Hosting Health and Wellbeing Boards, being part of integrated care systems and through other mechanisms councils can have significant influence on their local NHS partners. Councils should use this leverage to support the local NHS to think differently about the social and economic value it brings to local populations.
Case study
The Preston Model
The City of Preston in Lancashire has several influential anchor institutions which collectively spend over £1 billion per year, employ thousands of local people, and exert a large influence over city life. Those institutions collectively decided to focus initially on leveraging maximum local economic and social benefit from their spend on goods, works and services. This began a period of close working between the anchor institutions and with CLES, the national organisation for local economies, to shift their spending towards local and socially responsible suppliers.
Following these initial conversations, CLES conducted an analysis of the procurement spend of each anchor institution and mapped the financial value and geographical location of their top 300 suppliers.

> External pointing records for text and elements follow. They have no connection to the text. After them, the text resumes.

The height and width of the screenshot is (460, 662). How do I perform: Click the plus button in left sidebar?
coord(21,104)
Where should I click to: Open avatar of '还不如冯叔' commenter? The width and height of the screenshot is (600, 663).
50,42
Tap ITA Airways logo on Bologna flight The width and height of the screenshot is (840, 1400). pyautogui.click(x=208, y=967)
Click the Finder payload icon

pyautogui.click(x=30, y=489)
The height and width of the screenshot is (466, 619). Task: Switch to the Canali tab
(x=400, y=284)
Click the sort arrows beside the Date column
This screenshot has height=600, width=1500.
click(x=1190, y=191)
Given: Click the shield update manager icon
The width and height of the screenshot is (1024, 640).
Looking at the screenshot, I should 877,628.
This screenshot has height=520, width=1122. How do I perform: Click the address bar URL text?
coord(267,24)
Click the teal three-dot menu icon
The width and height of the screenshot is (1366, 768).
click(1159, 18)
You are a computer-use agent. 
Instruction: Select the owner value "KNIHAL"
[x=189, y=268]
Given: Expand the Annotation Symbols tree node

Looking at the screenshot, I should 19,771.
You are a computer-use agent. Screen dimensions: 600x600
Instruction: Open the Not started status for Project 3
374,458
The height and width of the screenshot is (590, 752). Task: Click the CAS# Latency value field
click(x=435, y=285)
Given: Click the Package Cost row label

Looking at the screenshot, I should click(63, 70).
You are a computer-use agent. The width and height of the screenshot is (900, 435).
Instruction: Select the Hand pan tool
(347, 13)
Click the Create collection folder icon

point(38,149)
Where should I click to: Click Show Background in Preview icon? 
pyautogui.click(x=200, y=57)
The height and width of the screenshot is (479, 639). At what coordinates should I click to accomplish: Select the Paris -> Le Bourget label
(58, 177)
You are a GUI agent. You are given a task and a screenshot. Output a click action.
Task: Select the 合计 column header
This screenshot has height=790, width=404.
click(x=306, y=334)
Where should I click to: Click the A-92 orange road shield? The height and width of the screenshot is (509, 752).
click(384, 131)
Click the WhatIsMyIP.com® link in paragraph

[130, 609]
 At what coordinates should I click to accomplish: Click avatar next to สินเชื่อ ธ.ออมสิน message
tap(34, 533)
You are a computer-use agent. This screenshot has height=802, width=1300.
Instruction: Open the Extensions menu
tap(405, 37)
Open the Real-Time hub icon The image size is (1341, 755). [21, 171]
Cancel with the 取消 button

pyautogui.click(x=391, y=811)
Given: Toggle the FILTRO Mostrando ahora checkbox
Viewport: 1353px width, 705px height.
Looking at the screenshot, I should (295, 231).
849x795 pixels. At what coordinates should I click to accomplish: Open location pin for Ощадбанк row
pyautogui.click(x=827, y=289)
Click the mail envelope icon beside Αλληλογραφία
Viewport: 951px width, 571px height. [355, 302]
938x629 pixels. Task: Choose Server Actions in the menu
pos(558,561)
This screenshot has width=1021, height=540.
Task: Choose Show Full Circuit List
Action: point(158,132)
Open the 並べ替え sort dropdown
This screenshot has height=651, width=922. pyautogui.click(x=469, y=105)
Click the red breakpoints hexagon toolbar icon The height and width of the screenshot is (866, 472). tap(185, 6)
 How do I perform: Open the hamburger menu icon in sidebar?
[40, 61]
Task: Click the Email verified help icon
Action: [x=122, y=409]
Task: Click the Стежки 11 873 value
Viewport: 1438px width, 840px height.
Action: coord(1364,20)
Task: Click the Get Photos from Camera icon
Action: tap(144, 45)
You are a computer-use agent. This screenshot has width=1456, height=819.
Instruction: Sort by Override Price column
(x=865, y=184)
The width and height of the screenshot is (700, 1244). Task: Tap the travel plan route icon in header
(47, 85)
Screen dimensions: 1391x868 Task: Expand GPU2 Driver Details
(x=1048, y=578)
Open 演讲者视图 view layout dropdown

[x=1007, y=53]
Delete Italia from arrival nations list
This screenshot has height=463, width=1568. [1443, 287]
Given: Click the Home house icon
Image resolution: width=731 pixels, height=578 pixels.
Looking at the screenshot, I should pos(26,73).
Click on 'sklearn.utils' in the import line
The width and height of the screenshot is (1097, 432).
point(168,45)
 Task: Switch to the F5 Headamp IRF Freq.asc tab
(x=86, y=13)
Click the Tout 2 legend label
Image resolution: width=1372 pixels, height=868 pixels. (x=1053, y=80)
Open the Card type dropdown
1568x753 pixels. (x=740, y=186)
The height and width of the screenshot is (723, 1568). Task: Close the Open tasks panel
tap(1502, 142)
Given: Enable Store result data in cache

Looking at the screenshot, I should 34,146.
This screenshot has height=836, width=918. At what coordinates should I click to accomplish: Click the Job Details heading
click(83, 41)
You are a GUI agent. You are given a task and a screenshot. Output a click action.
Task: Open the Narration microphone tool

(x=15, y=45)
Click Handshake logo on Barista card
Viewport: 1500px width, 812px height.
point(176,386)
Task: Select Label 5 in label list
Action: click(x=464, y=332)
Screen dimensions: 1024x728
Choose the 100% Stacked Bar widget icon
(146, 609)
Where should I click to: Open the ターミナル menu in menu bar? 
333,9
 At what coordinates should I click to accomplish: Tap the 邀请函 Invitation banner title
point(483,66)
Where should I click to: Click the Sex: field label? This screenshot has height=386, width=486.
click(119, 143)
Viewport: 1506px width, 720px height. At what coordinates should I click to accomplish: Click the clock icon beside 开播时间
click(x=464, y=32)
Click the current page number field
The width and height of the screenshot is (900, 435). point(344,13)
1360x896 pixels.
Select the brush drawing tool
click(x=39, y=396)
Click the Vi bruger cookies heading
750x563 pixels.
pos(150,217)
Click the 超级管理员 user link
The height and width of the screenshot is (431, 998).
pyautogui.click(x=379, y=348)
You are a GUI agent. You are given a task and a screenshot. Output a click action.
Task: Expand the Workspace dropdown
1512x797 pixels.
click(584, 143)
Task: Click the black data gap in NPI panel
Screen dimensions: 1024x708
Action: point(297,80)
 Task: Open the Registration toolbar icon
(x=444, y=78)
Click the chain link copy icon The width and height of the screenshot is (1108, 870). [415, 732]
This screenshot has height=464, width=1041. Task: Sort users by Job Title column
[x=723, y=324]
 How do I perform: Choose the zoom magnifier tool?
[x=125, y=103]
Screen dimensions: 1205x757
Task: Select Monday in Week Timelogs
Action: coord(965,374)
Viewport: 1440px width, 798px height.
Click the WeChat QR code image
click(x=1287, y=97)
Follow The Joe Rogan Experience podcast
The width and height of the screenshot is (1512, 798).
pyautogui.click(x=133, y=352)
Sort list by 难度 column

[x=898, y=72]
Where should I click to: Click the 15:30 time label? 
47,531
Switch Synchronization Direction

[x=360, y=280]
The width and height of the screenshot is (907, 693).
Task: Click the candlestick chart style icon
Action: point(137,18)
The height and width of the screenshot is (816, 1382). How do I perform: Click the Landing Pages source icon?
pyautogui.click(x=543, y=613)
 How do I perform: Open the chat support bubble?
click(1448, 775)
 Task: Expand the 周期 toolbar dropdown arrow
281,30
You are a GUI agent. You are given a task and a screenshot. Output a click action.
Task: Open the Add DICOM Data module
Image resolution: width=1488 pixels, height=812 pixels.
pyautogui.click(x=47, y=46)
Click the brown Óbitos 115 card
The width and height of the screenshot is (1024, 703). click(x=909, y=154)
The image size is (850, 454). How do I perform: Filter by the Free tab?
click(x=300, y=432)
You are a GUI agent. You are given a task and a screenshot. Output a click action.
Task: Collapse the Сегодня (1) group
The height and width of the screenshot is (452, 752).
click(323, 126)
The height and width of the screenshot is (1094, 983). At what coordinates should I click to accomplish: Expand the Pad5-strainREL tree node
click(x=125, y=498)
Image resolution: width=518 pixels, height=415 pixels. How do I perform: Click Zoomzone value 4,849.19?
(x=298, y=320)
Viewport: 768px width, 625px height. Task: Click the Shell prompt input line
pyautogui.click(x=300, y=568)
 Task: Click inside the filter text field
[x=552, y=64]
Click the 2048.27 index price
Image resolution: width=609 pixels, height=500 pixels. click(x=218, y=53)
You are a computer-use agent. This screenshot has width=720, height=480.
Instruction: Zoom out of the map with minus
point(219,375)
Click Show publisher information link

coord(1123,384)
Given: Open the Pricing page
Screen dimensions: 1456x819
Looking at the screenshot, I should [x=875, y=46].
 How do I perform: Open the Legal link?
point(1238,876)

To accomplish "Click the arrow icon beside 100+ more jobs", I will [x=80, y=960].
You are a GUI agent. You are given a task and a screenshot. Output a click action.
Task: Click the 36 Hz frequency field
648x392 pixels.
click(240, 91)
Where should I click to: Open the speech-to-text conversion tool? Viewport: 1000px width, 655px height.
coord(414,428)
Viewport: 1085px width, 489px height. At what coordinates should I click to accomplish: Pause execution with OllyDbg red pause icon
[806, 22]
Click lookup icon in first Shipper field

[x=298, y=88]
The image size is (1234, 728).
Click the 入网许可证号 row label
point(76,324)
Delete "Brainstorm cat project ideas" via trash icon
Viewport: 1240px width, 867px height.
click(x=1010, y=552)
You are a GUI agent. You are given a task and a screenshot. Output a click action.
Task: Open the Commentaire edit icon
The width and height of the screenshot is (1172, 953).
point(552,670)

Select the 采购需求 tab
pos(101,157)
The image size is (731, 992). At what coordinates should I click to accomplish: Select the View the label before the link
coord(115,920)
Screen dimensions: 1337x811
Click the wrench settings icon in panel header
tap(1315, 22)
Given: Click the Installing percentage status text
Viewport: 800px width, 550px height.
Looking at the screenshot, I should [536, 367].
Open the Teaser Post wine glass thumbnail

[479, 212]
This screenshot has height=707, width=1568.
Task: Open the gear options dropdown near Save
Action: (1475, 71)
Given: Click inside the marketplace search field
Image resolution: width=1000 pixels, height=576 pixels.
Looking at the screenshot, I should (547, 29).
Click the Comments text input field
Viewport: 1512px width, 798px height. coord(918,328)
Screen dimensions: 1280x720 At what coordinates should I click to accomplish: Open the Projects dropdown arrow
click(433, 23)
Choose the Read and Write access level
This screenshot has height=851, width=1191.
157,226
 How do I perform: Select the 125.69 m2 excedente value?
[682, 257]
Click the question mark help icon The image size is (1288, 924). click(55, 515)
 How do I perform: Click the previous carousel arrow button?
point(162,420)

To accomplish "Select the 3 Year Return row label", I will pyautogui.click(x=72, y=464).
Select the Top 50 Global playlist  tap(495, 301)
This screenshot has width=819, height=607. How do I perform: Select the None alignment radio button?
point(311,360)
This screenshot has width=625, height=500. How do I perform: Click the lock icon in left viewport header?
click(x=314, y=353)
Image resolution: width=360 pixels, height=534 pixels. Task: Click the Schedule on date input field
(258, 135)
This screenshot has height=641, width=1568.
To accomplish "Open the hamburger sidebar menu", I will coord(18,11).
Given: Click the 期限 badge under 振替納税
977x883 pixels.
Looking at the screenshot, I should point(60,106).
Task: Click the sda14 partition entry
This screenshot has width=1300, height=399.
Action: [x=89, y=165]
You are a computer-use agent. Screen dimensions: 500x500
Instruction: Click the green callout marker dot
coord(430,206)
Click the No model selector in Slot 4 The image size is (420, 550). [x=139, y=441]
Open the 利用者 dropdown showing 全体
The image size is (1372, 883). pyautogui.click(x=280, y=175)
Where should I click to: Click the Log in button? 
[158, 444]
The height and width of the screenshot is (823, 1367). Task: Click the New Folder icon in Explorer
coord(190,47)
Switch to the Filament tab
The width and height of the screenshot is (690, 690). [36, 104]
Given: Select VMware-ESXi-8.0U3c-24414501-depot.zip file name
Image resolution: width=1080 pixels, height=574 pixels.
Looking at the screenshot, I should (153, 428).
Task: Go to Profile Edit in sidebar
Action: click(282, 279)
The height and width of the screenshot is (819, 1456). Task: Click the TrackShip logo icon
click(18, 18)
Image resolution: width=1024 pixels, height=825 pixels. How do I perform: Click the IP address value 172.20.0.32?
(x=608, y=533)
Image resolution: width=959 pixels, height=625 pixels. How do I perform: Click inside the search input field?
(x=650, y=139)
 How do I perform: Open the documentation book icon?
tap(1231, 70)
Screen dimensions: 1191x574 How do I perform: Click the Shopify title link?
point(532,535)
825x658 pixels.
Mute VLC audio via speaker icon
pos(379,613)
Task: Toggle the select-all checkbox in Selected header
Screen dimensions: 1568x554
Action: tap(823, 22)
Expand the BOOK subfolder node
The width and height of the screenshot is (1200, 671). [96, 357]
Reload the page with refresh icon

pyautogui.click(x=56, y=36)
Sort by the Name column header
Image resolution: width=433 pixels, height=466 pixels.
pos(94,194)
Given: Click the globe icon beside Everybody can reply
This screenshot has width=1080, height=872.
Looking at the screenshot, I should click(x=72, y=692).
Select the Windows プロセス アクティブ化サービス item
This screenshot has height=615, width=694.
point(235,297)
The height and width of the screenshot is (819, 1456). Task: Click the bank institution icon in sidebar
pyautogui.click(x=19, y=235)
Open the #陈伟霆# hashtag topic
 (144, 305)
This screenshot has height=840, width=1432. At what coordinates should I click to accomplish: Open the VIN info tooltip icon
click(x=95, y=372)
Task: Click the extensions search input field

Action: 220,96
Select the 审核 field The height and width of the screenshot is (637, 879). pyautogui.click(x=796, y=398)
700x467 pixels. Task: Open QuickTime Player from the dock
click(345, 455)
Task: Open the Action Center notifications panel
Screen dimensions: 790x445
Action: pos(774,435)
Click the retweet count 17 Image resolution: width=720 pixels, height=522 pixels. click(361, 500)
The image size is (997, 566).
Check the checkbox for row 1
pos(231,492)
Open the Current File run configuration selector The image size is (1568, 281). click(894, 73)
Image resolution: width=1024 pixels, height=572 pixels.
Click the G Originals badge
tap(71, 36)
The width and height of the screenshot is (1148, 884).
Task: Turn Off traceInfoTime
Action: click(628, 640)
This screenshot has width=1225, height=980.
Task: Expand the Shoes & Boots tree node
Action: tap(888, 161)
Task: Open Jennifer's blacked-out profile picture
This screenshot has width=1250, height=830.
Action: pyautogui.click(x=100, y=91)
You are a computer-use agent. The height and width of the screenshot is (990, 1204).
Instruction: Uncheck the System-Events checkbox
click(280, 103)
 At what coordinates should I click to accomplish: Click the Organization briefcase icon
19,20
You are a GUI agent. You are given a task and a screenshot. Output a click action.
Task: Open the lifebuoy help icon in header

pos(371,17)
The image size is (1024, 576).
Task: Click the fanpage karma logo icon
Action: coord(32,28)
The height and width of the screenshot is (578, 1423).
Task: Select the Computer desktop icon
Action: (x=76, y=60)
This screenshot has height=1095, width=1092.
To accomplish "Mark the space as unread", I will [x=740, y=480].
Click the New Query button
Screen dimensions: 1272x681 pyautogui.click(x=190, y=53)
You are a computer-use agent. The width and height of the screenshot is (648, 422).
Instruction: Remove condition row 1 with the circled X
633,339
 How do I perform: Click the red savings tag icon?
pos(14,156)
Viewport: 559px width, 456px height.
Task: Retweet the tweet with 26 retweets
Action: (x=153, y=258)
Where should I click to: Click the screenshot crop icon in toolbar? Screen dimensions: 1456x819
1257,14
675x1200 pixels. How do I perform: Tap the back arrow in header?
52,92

Over the next few years, the anchor institutions worked on ways to increase the local economic and social benefits generated by their supply chains. The impact of this work has been significant, with the most recent anchor institution spend analysis finding that the procurement spends retained within Preston was £112.3 million, a rise of £74 million from 2012/13. Within the wider Lancashire economy (including Preston) £489 million of spend had been retained, a rise of £200 million from the baseline analysis. Unemployment was reduced from 6.5 per cent in 2014 to 3.1 per cent in 2017.
The recirculation of over £200 million being spent with local suppliers as a result of the changes in procurement behaviour across anchor institutions has had a positive multiplier effect on local jobs, wellbeing, health, and economic growth. Partly because of this work in 2018, Preston was named the ‘Most Improved City in the UK’ and moved out of the top 20 per cent most deprived local authority areas in the UK with reduced levels of in work poverty.
Smoking cessation
If there is a public health ‘silver bullet’ it is supporting people to quit smoking cigarettes. Smoking has been linked to mental health problems from depression to psychosis1 and the higher rates of smoking among those with serious mental illness (SMI) are a major factor in an average reduced life expectancy of 20 years for people with SMI.
A disproportionate number of the poorest people smoke pushing them further into poverty and increasing their health risks. Action on Smoking and Health (ASH) estimates that if everyone in the UK quit smoking, over one million people would be lifted out of poverty.
Your public health team can advise on smoking cessation and councils can also:
- ban smoking in playgrounds, parks and other public spaces
- create smoke-free tenancies in their social housing properties
- ensure trading standards teams are enforcing legislation on displaying cigarettes and clamping down on illegal sales.
COVID-19 is a disease that attacks the lungs making smoking a major risk factor. With people more conscious of their respiratory health this is a good time to support them to quit.
Challenge 8
ASH local toolkit
Check out the ASH local toolkit and use it to devise a plan to work with colleagues to boost quit rates on your area.
Finally…
Check whether your council has a Local Government Mental Health Challenge Champion and, if not, perhaps you could use your new knowledge to join the more than 100 councillors who are formal champions of good mental health in their communities?